3. The emphasis we put on technology and media is either far to0 extreme or very misguided.  If we look back over the past 150 years at some of the greatest thinkers, philosophers, scientists, and similar brilliant minds, majority of them have come before the advent of television and the reliance on mass media for the education of children.  If our reliance on technology for the education of our children is supposed to dramatically increase learning, retention, and things like this, why haven’t we seen brilliant thinkers like C.S. Lewis (b. 1898), Albert Einstein (b. 1879), Stephen Hawking (b. 1942), or Alexander Flemming (b. 1881)?  If exceptional minds like these occurred before our reliance on mass media for education, then surely we should expect even more brilliant minds to come as a result.  But I don’t see anyone of their caliber taking the stage.  To this day when you ask someone who the smartest person in the world is/was, Einstein’s name is almost always mentioned.

Could it possibly be that we have too strong of a reliance on television for education and we neglect doing it ourselves and prefer to simply trust the technology?  Could it possibly be that we would rather use these advanced pieces of equipment for recreation than education and we would rather teach our children to do the same?

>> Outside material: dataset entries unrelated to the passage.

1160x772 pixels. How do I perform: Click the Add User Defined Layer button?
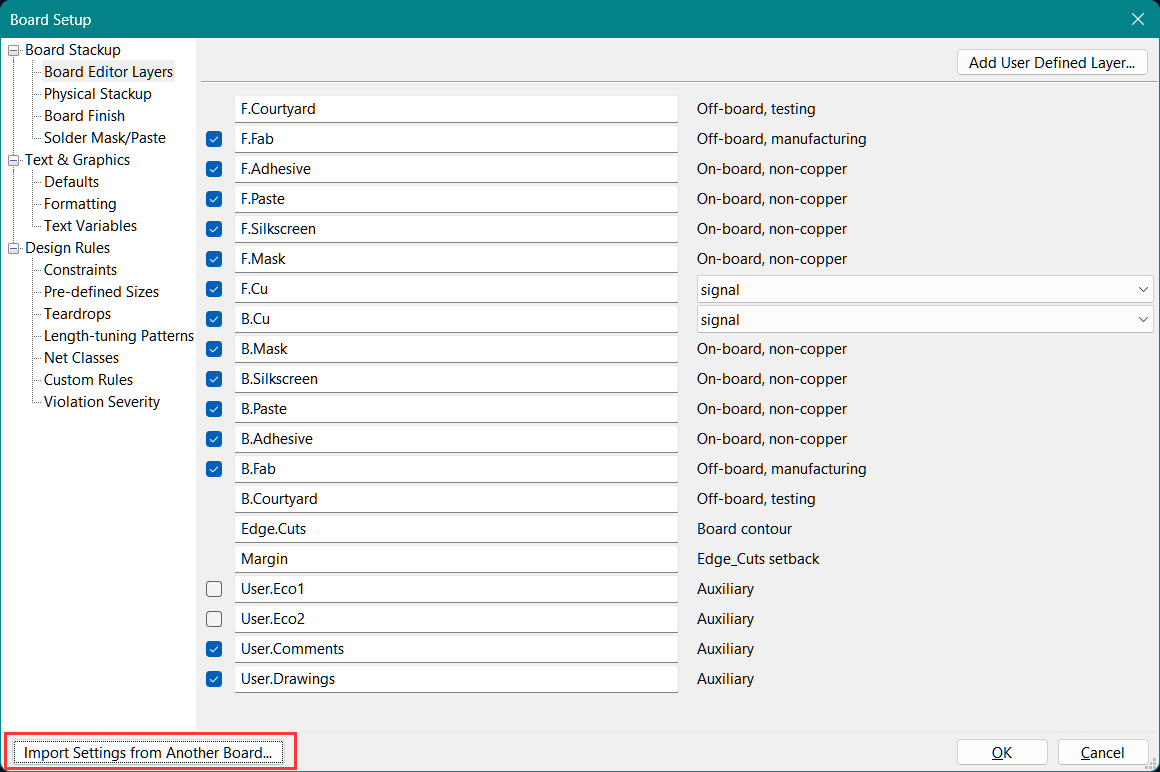pyautogui.click(x=1052, y=63)
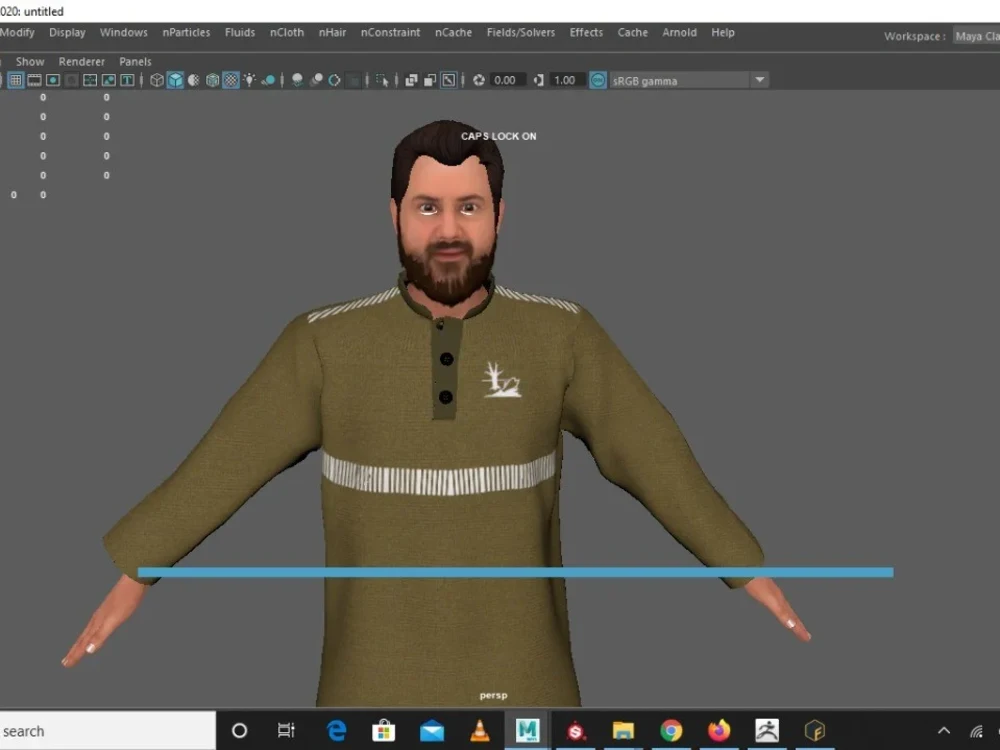Open the sRGB gamma dropdown

pyautogui.click(x=759, y=80)
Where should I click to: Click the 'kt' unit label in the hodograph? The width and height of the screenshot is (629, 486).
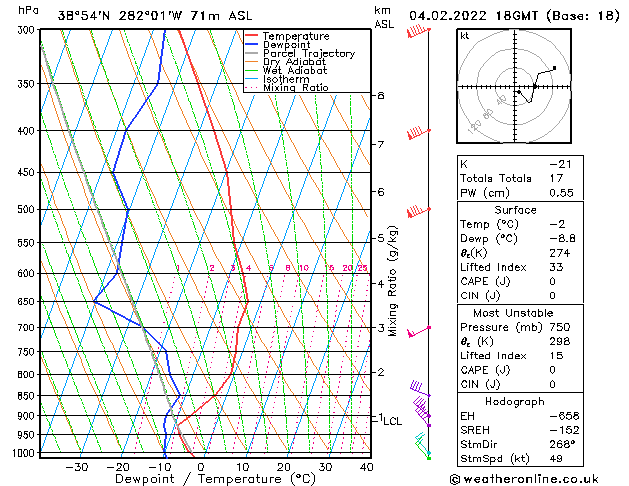pos(464,36)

At the end of the day, I think more parents and teachers need to realize that God’s commands to us are not to be burdensome or laborious, but to give and preserve life.  Put in the proper place, mass media and technology could have a profound impact on learning and education.  I’m confident that one day everyone will be awoken to the wisdom of God found in his Law.  However, with the way we have ignored it and treated technology with more respect than we do other people, we haven’t seen any overwhelmingly positive impact on learning, education, or cultural reform over the last 70 years and if we continue down this broad, paved, easy highway, I am skeptical about the next 70.